Passage shown —
=== Section Start ===

Thursday, February 8, 2007


With all the running around and craziness involved in piecing together our burgeoning Fat Back Gospel and trying to cull the boring, spurious, or patently false from the juicy goodness, we’ve almost forgotten to divulge the reason why we believe the man really existed at all.

The Rev. Jenner J. Hull has traveled extensively across the South East and has amassed a motley collection of friends, dubious contacts, people who owe him ancient favors for reasons completely forgotten, and various one-time acquaintances which, somehow or another, turned into fast friendships. While visiting an old flame in the mountains of Tennessee, Your Humble Reverend met an old man named Hiram Cullen at a disreputable (but Ever-So-Groovy) honky-tonk who, after a few boilermakers, told an amazing but tragic tale.

Cullen’s son, David, was a living blues song from the day he was born prematurely and nearly died. Young David had asthma, periodic epileptic seizures, and, due to an automobile accident when he was four, a pronounced limp from an improperly-healed broken leg. Hiram confessed that he eventually came to believe that David was bi-polar, or at least suffered from a severe clinical depression. Since the Cullen family was poor and lived in the rugged TN mountains, (in the late forties and the fifties, mind you) comprehensive health care, mental or physical, was always of tenuous credibility.

=== Section End ===

Task description —
Translate this sentence from the blog post about the Fat Back Gospel into Spanish: "Cullen’s son, David, was a living blues song from the day he was born prematurely and nearly died."

Information given —
=== Section Start ===

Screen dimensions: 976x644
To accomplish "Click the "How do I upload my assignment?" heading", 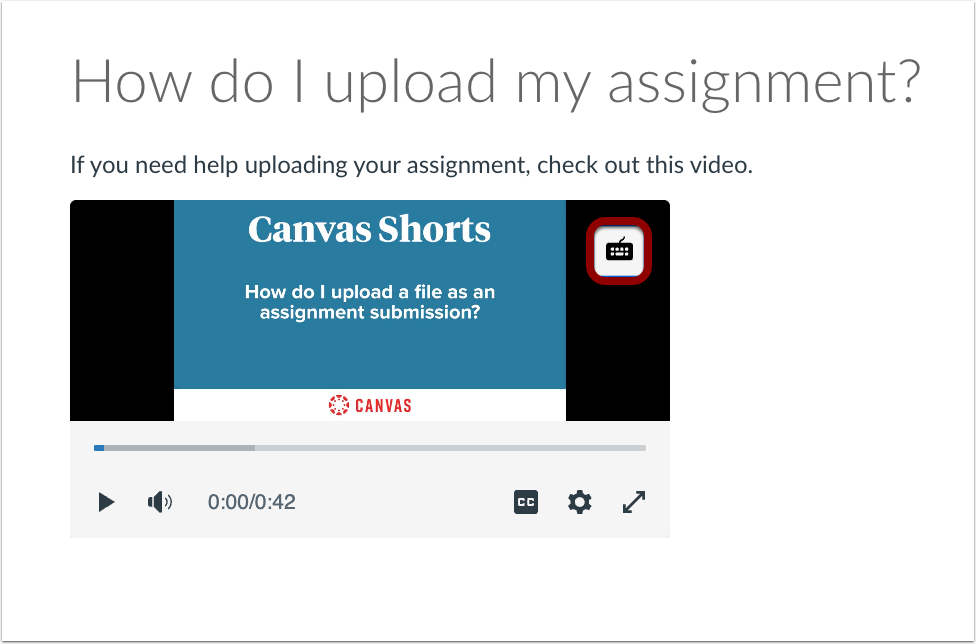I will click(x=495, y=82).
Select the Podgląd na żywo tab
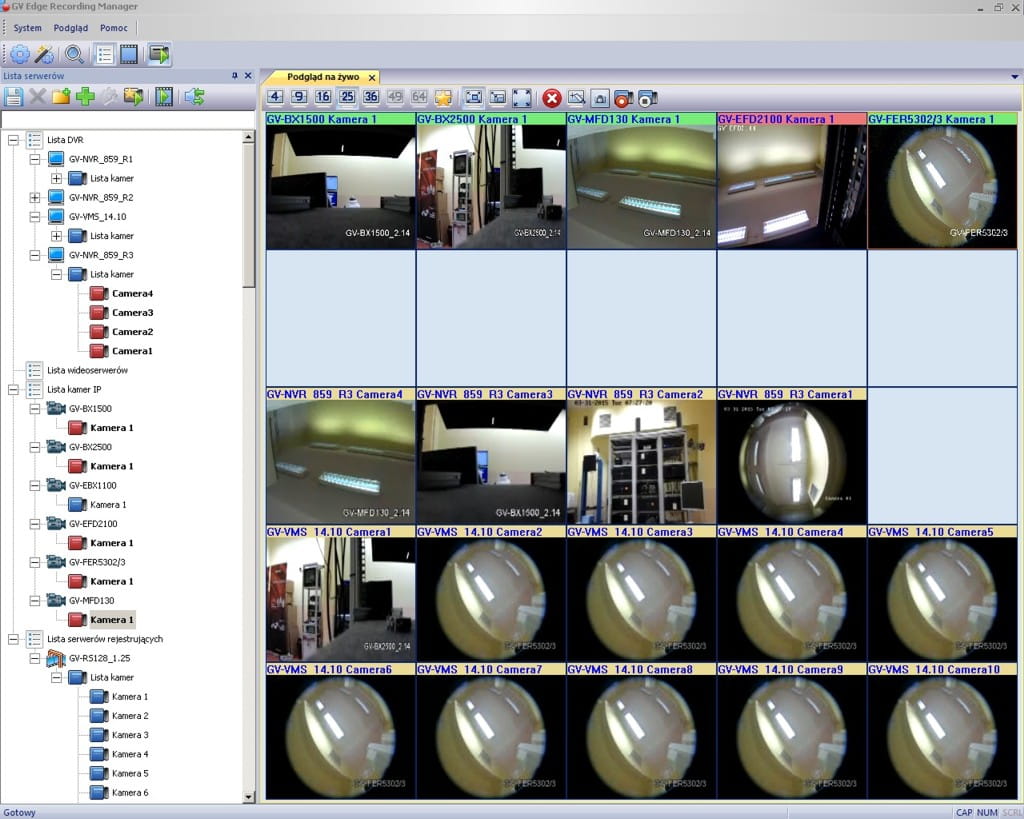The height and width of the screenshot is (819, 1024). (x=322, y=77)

=== Section End ===
=== Section Start ===

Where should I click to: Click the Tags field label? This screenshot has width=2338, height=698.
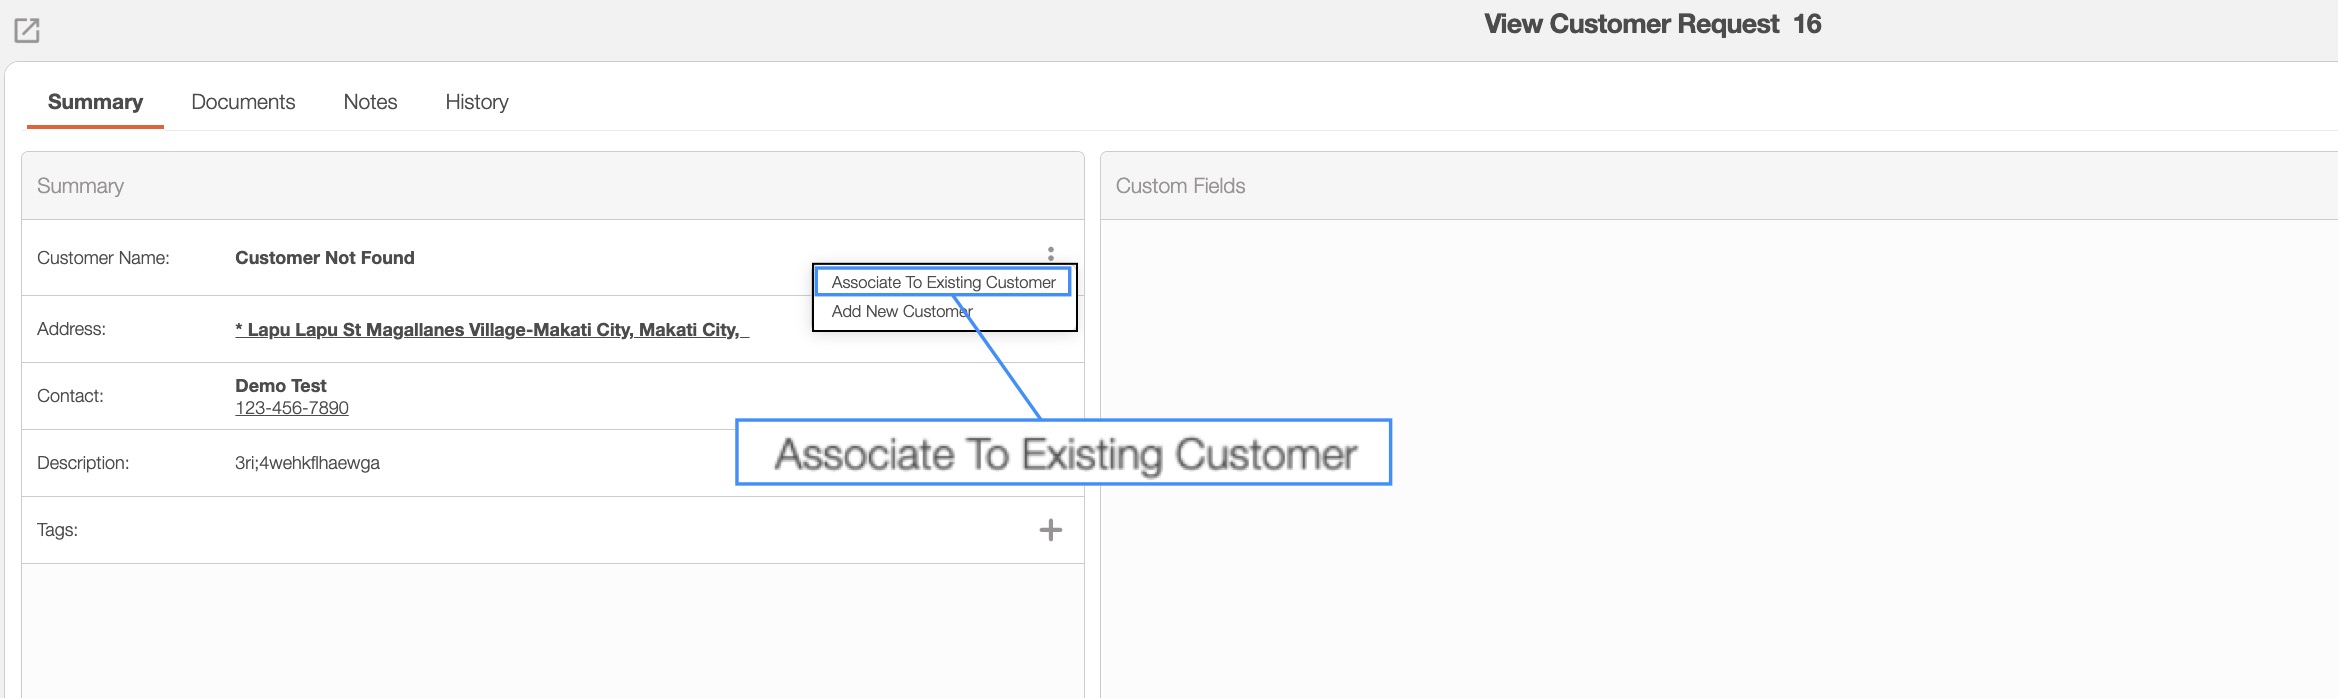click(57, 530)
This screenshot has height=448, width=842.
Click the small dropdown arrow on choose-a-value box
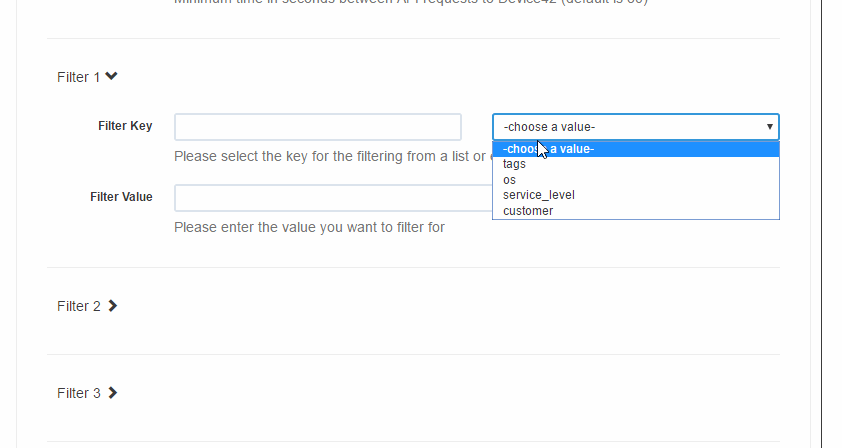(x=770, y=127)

=== Section End ===
=== Section Start ===

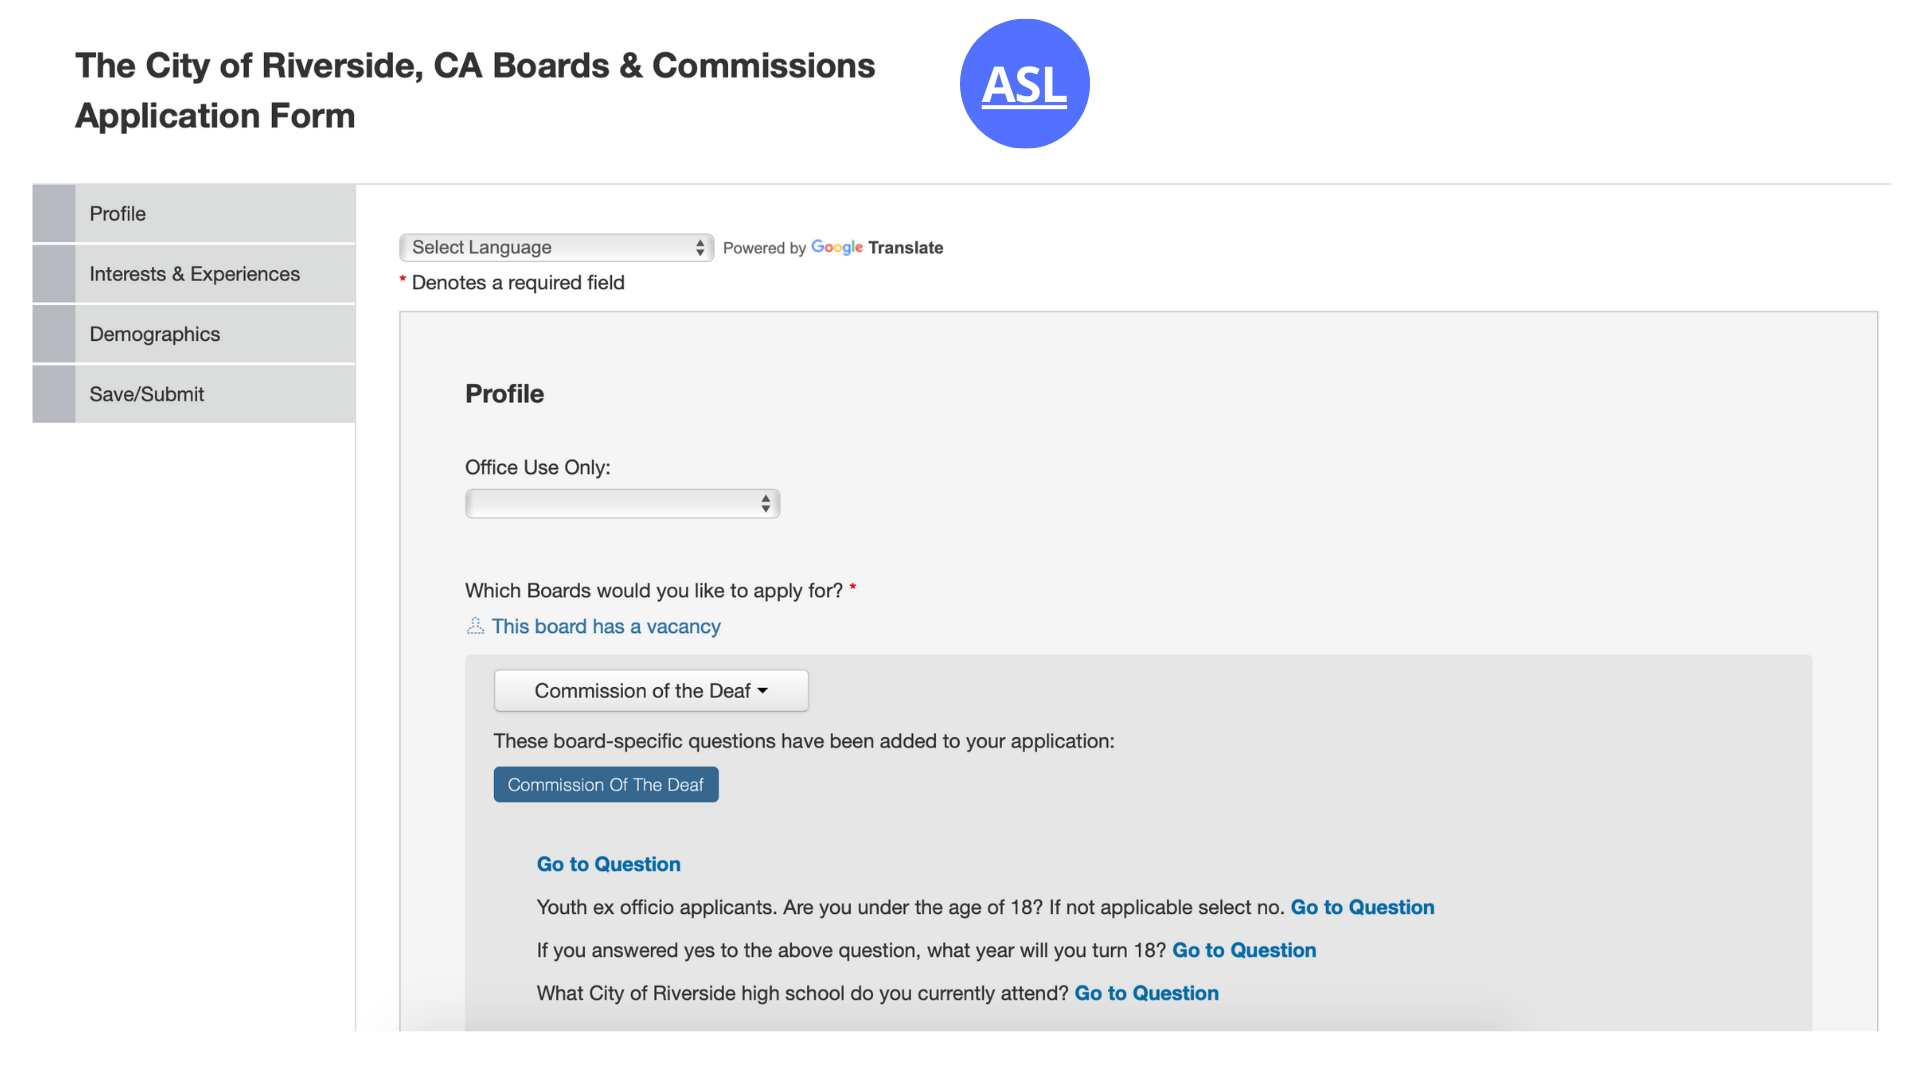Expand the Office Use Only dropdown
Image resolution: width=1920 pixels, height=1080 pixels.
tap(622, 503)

=== Section End ===

Task result —
El hijo de Cullen, David, fue una canción de blues viviente desde el día en que nació prematuramente y casi murió.